BEGIN Reading text
A search online revealed that these fascinating bugs are Megarhyssa macrurus, or giant ichneumon wasps (one description can be found here: https://en.wikipedia.org/wiki/Megarhyssa_macrurus). The tail-like appendage is an ovipositor, used to deposit eggs on a host: larvae of the horntail wasp, which bores holes in decaying wood to lay its eggs. The Megarhyssa macrurus larvae consume the host.

No doubt our every step outdoors destroys some habitat unseen by us, however we now know that the dead logs are filled with life and so we will leave them until next summer, when the Megarhyssa macrurus emerge.

Seeds of summer

Between my trip in January and the endless snow, the possibility of summer seemed very remote, and so I placed my Fedco seed order a month later than usual. Hopefully my order will arrive quickly because according to last year’s records I started our first seeds on March 4th.

One of the problems with ordering late is that many varieties sell out. However, instead of lamenting what I’d missed, I decided to experiment with some new seeds like the Yaya Carrot, and Winner Kohlrabi whose “tender sweet flavor was a revelation,” and Green Arrow Shell peas which “withstand miserable and extreme weather better than other varieties.” I am trying Golden Chard, which is an heirloom developed in the 1830s, originally known as Chilean beet. Looking for lettuces which withstand summer’s heat, I chose Anuenue Lettuce; the Fedco catalog says “In late July and even early August, this 1987 University of Hawaii product has no peers for crispness and sweetness…” How could I pass up Weisnicht’s Ukrainian Tomato, or Boldog Hungarian Spice Paprika Sweet Pepper? The Feherozon Sweet Pepper, described as incredibly productive, can be dried for paprika (I never thought of making my own paprika, but I just might). In Mexico, I saw garbanzo growing everywhere. They were delicious fresh or lightly toasted so I will try to grow Black Kabouli Garbanzo Beans.

Snow has melted this weekend in 50 degree weather, creating a treacherous, slushy mess. Tonight temperatures will drop again, turning the slush to ice. Winter’s end is still a long way off, but I’ve let a welcome touch of summer creep in.

Perfection

On this rainy morning I woke up out-of-sorts because of all the things not yet done…and the limited time I have to spend on them. The chickens have caused a lot of destruction in the vegetable garden—they’ve shredded much of our Swiss chard, and have pecked away at four beautiful cabbages. We now include cabbage in many of our dishes, and one of the farmers at the winter market was able to store (and sell) her cabbage almost until spring. So I’d hope to store ours successfully…along with butternut, potatoes, carrots, parsnips and kohlrabi. Only somehow another year has gone by and we still have not come up with a cold storage solution.
END Reading text
BEGIN Supplied data
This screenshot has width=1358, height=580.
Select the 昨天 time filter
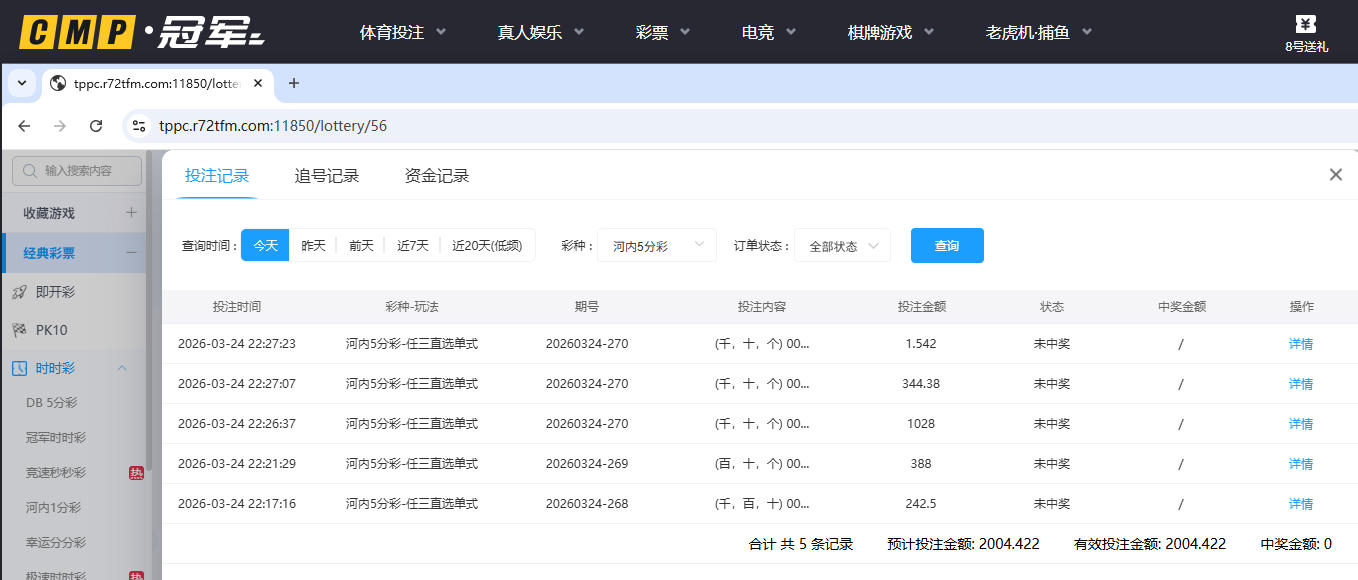click(x=313, y=246)
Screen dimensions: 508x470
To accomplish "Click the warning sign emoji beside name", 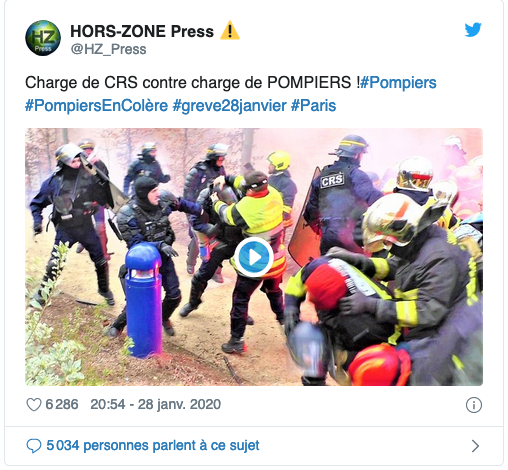I will click(230, 31).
END Supplied data
Challenge
From the gardening text, list every vegetable the writer hopes to store.

Answer to the problem
- Cabbage
- Butternut
- Potatoes
- Carrots
- Parsnips
- Kohlrabi